Competition commission gives green light to Mengniu’s acquisition of Lion Dairy & Drinks

By Rachel Arthur contact

- Last updated on GMT

Pic:getty/valentynvolkov
Pic:getty/valentynvolkov

Related tags: Lion, Australia, Fruit juice

The Australian Competition & Consumer Commission says it will not oppose the proposed acquisition of Lion Dairy & Drinks Pty Ltd by China Mengniu Dairy Company Ltd.

In November 2019 Kirin-owned Lion announced it had reached an agreement to sell the Lion Dairy & Drinks business​ to Mengniu.

The AUD $600m ($396m USD) deal includes all white milk, milk-based beverages, yoghurt, juice and water ice brands and assets. This covers brands such as Dairy Farmers, Pura, Dare, Farmers Union, Yoplait, Daily Juice, The Juice Brothers and Berri.
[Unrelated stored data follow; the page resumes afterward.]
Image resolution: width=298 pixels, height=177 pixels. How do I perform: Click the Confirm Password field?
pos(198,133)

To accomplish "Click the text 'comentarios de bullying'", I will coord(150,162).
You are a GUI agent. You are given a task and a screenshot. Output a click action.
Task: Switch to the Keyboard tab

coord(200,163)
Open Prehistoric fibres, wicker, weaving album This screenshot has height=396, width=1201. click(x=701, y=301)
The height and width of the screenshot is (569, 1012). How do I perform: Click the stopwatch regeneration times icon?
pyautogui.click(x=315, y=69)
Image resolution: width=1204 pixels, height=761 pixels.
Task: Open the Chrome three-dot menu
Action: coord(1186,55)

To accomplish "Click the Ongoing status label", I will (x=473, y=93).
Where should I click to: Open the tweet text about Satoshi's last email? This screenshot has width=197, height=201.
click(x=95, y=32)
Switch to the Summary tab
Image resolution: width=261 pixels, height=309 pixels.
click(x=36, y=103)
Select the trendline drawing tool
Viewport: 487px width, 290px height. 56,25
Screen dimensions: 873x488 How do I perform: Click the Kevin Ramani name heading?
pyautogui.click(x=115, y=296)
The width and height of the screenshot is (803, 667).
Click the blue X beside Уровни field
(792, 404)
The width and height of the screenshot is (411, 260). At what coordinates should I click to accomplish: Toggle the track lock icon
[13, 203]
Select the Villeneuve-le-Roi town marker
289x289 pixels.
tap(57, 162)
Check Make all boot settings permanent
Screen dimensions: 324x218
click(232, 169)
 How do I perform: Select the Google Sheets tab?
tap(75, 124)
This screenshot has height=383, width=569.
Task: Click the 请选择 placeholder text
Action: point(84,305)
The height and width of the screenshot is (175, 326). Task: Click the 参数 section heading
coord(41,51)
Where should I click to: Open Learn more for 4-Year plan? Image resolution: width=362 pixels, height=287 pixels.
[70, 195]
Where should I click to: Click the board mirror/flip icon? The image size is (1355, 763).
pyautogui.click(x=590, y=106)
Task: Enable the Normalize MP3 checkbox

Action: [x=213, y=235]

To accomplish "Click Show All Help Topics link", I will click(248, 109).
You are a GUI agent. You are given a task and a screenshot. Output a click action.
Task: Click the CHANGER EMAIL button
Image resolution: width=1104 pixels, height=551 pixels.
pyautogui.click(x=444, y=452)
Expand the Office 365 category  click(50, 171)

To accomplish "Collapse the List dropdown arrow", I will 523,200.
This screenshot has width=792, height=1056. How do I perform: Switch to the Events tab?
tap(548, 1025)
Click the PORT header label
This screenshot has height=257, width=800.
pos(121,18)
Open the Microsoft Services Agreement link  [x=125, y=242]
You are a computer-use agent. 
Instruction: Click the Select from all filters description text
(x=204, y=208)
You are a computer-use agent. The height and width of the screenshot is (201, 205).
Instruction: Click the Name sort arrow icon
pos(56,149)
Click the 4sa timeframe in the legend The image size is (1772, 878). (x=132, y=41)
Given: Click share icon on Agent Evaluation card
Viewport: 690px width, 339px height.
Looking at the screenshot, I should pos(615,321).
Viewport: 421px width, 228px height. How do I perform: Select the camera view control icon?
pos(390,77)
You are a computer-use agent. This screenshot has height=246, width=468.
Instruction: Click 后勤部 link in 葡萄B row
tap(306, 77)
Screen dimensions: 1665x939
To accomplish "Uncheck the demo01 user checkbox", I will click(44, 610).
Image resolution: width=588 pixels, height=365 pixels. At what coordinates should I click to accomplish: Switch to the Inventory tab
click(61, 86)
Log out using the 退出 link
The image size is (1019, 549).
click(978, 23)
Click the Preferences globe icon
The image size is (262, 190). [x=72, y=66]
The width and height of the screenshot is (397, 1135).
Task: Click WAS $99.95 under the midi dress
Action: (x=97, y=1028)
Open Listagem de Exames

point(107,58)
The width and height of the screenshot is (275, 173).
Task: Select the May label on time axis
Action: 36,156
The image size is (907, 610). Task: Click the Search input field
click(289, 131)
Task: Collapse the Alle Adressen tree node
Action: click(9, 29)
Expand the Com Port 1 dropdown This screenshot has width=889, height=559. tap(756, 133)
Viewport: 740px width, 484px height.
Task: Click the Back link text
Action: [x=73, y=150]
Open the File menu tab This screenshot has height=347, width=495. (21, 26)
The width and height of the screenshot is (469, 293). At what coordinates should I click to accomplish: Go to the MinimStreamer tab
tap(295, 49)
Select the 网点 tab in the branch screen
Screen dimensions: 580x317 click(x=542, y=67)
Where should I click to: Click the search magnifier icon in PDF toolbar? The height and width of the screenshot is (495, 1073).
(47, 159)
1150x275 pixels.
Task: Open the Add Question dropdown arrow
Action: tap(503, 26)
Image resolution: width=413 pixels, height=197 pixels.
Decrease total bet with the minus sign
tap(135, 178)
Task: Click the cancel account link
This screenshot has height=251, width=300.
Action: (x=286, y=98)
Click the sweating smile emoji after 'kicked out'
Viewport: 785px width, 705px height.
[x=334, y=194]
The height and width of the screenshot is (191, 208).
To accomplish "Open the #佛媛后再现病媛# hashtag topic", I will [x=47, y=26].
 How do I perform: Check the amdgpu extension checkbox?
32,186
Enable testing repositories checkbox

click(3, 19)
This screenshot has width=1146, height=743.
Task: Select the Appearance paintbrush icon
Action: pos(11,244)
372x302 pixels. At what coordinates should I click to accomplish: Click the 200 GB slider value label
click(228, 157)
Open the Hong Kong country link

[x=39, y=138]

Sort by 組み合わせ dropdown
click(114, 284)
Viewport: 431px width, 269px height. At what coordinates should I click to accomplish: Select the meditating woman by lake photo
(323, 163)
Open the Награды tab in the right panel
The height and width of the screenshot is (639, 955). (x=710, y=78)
Lion is one of Australasia’s largest food and beverage companies: with Lion Dairy & Drinks being one of four divisions. Its alcohol businesses in Australia and New Zealand and its global Lion Little World Beverages business are not affected by the Dairy & Drinks sale process.

Raw milk processing facilities 

The ACCC’s investigation focused on Mengniu’s acquisition of Lion Dairy & Drinks’ raw milk processing facilities as part of the deal.

Two of these are located in Chelsea and Morwell in Victoria. The ACCC’s investigation looked at whether the proposed acquisition would have an impact on competition for the purchase of raw milk from dairy farmers in the Gippsland region (Gippsland is the only area which has processing facilities ultimately owned by both Lion D&D and Mengniu).

Mengniu, through a subsidiary, has an indirect interest in Burra Foods Pty Ltd, which has an existing raw milk processing facility located at Korumburra, Victoria.

However, the ACCC concluded that – while Burra and Lion D&D compete for the acquisition of raw milk – they are not close competitors.